» Task details
When you reach the line below that has "At what coordinates", start returning lines exactly, and stop after the line that has "Instruction: Click the"; skip the pictures.

» Exercise inputs

☆ ☆ ☆

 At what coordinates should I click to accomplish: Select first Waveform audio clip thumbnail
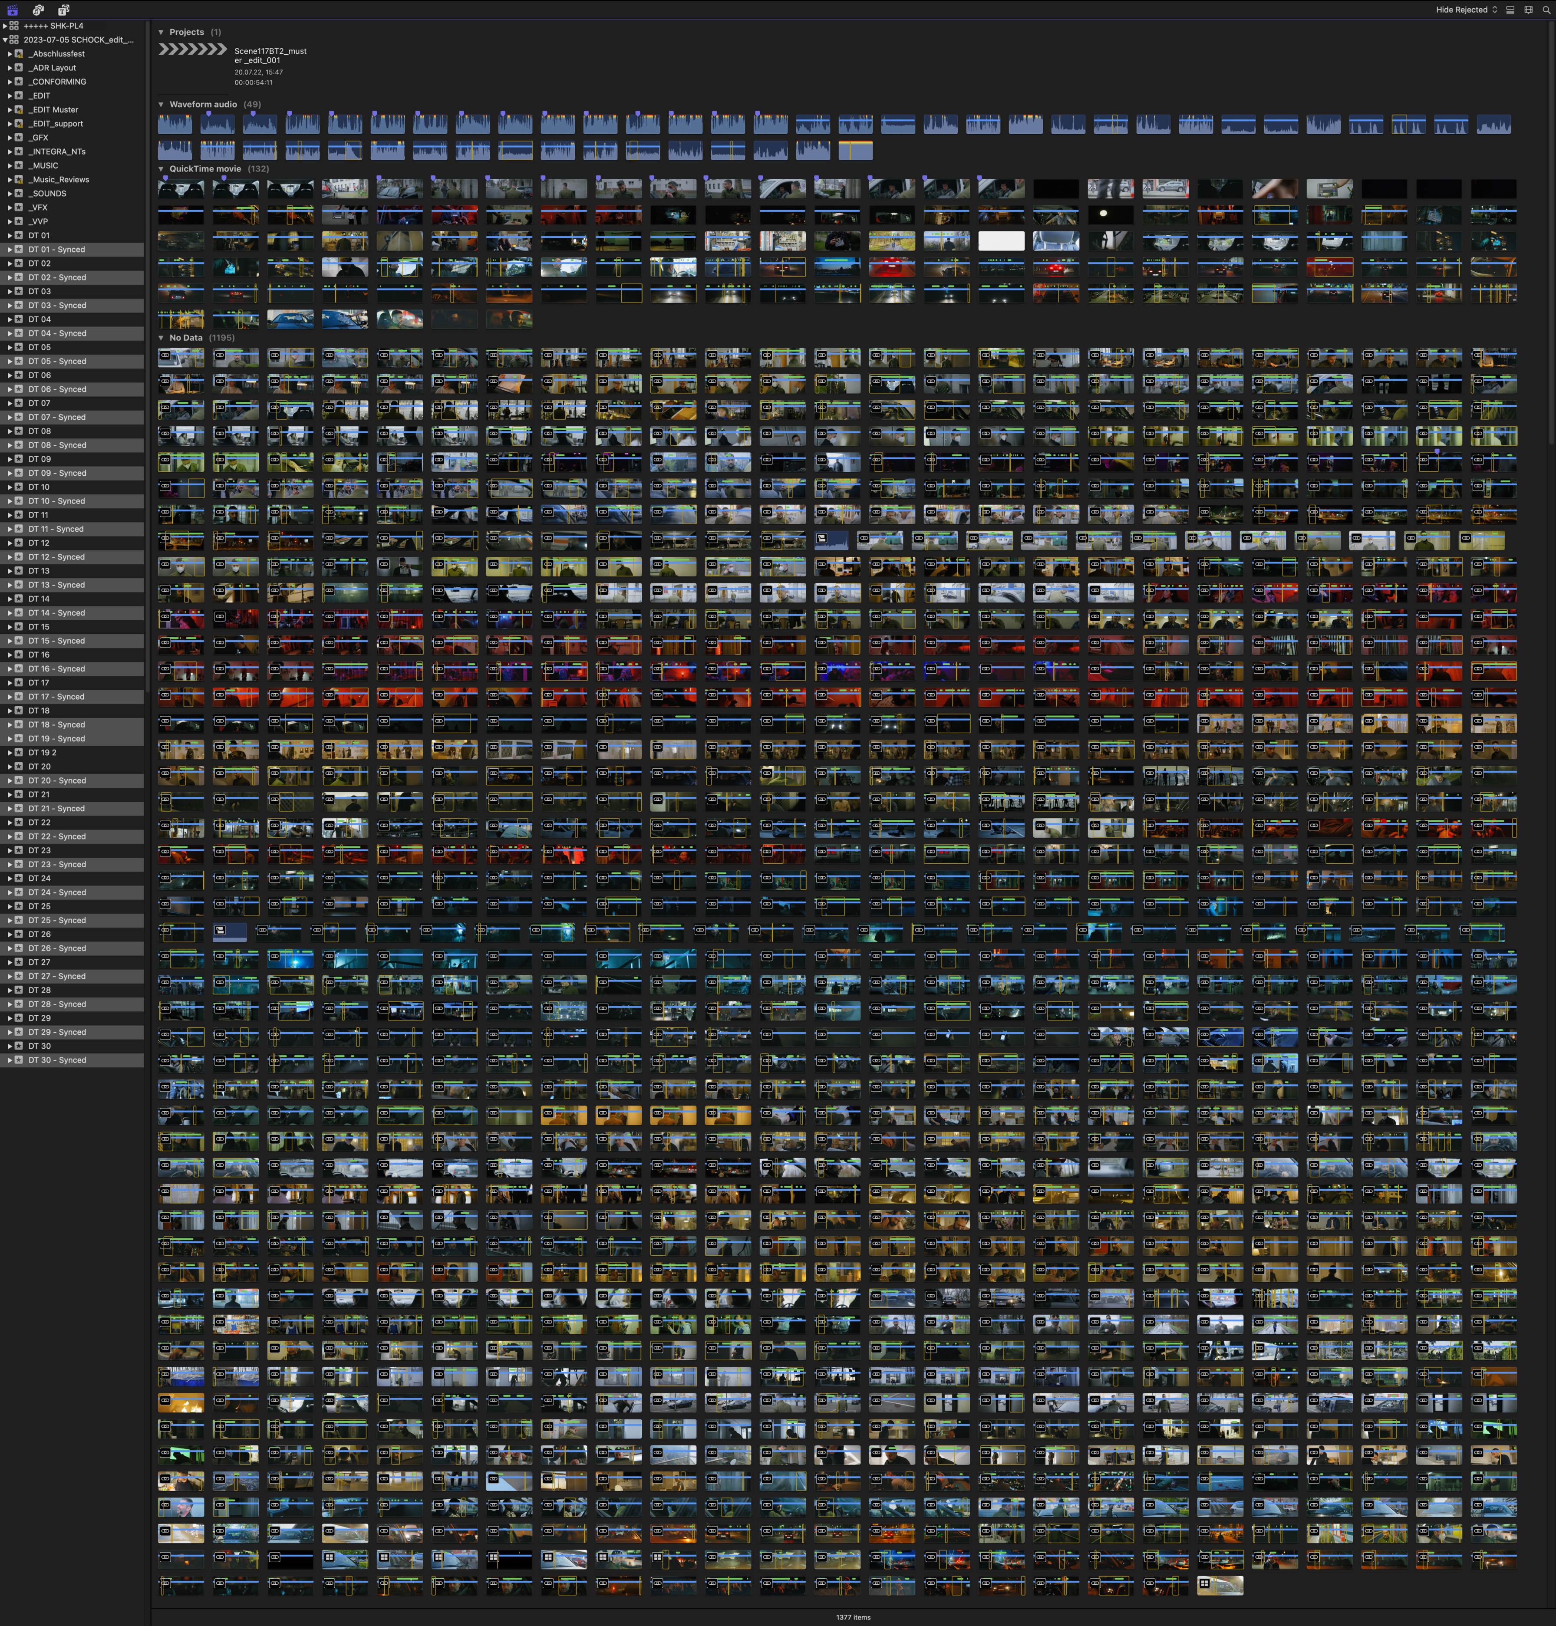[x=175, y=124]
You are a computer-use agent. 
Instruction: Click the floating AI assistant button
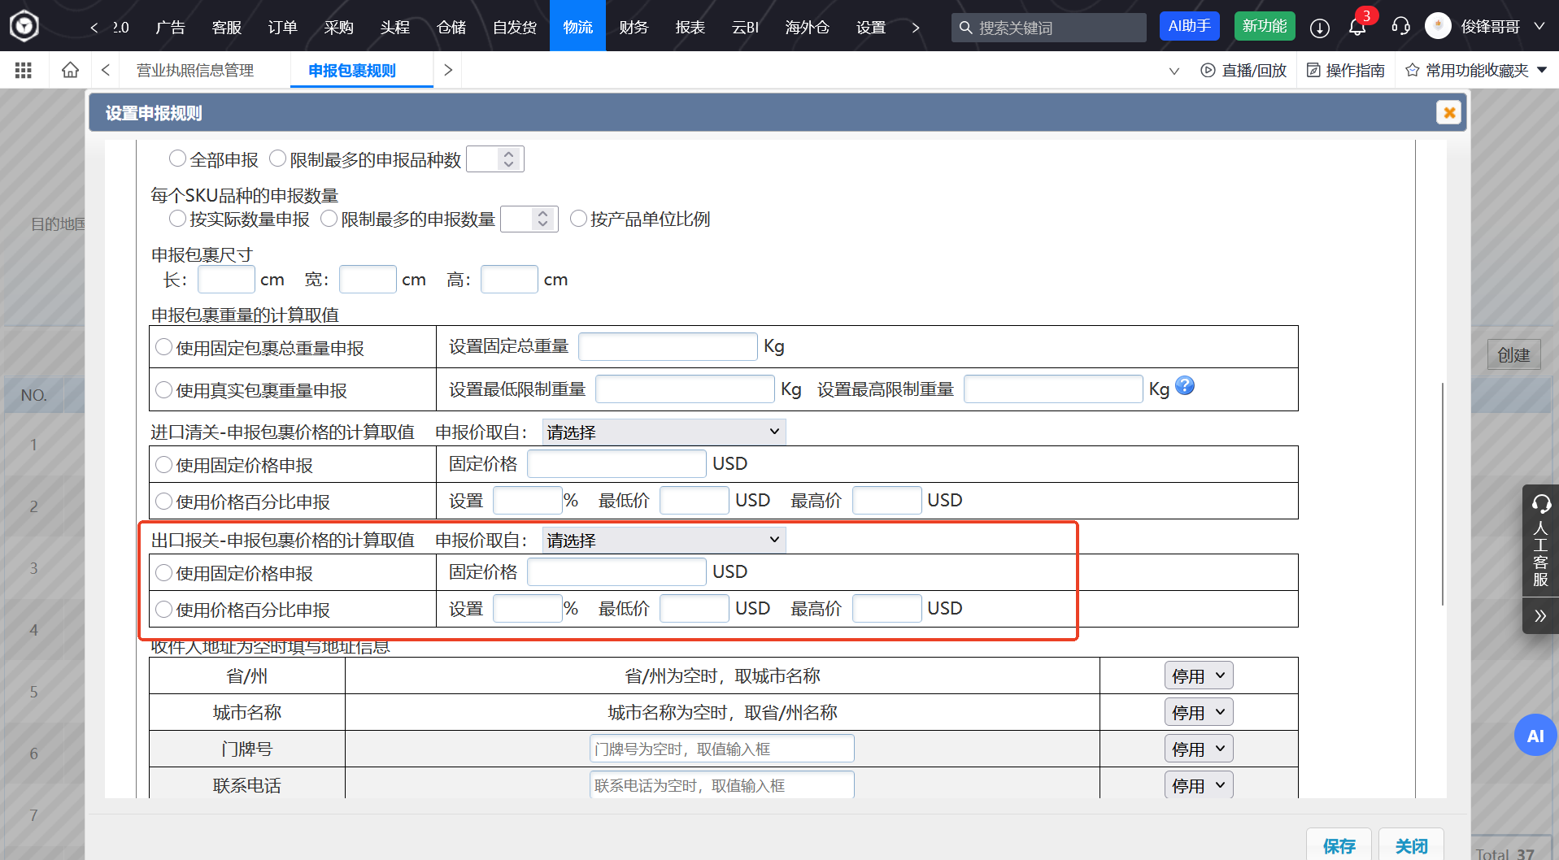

☆ ☆ ☆

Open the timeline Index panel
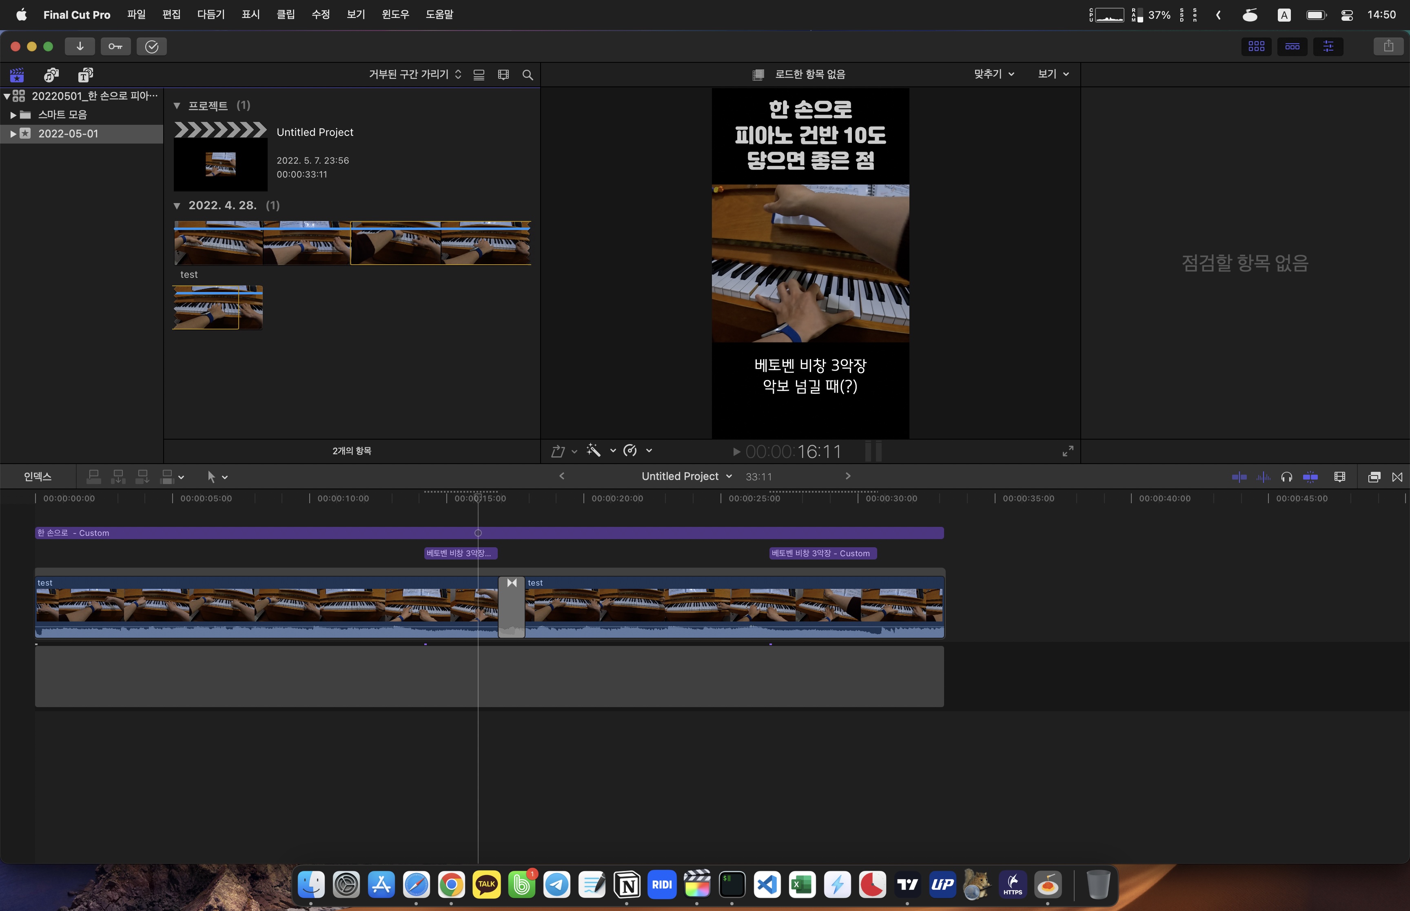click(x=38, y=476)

☆ ☆ ☆

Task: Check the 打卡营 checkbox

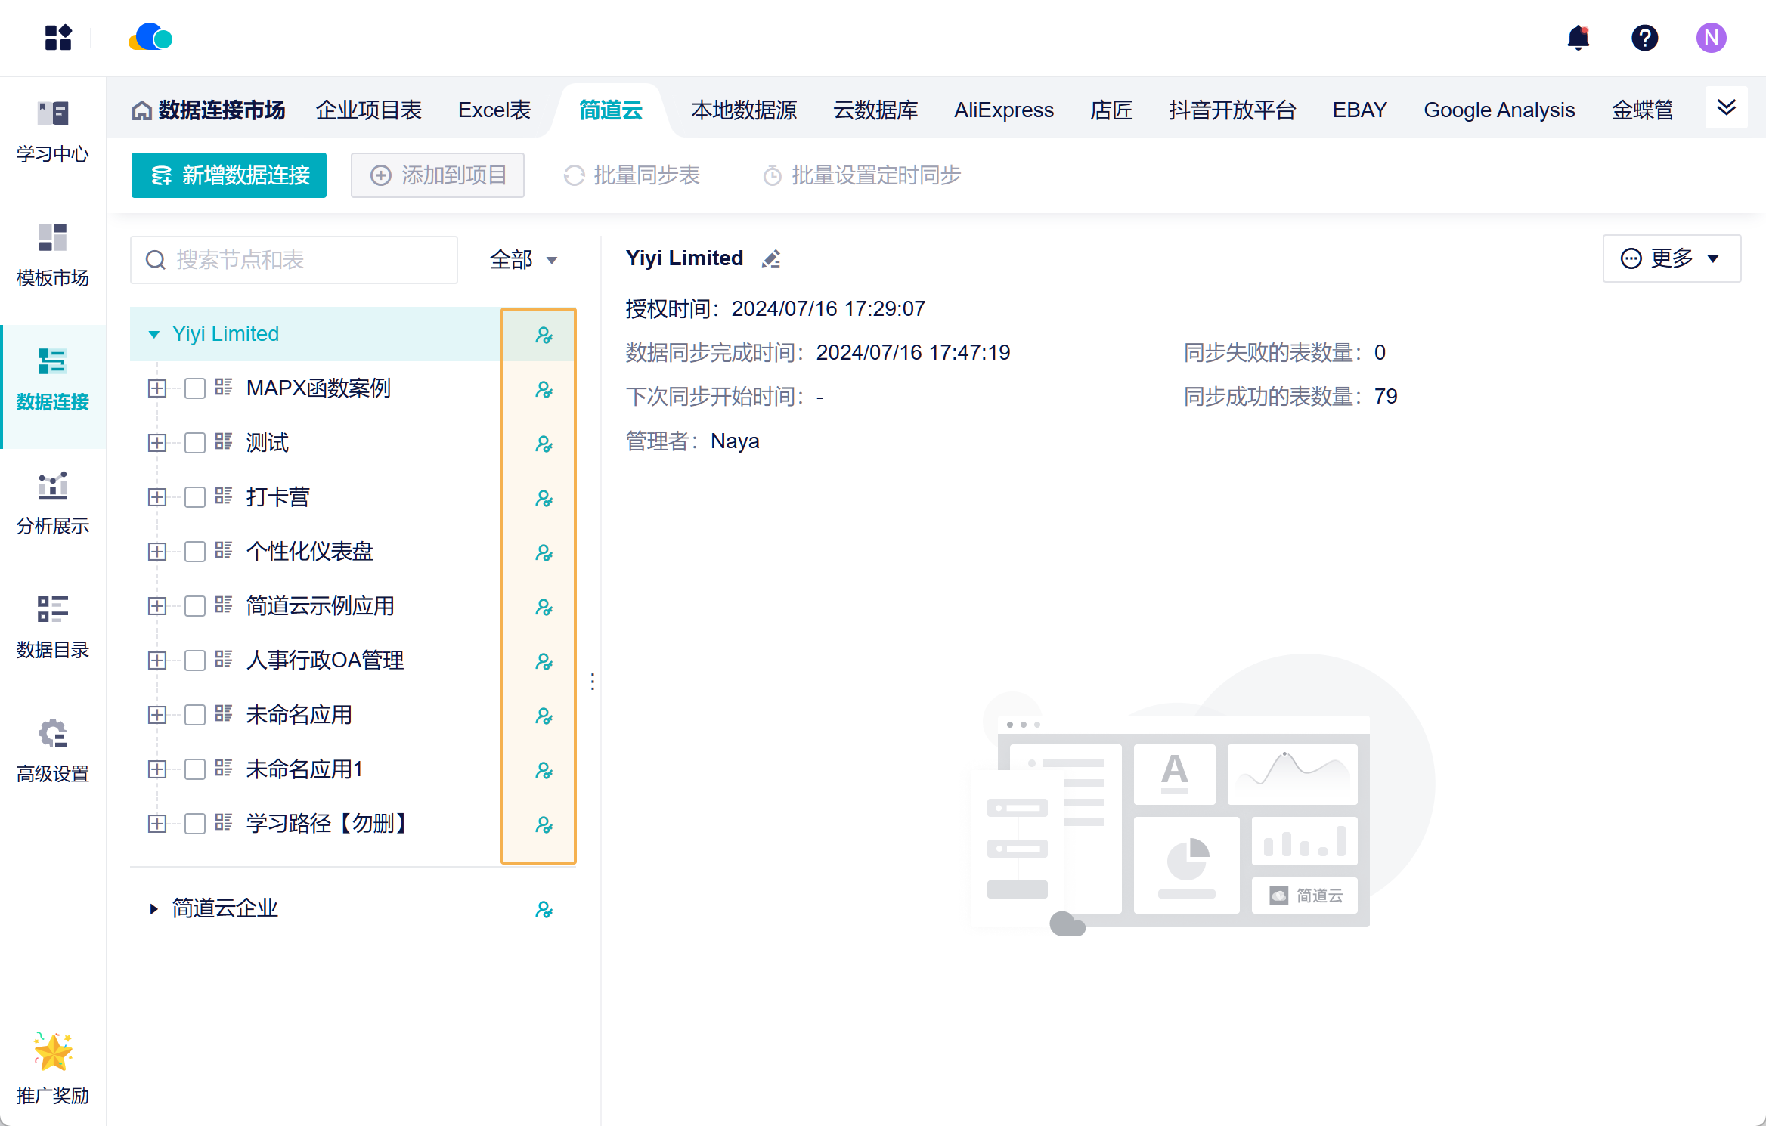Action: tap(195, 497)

☆ ☆ ☆

» Output below
 At what coordinates should I click to accomplish: Select first Waveform audio clip thumbnail
[x=175, y=124]
You are a computer-use agent. 
Instruction: Click the floating AI assistant button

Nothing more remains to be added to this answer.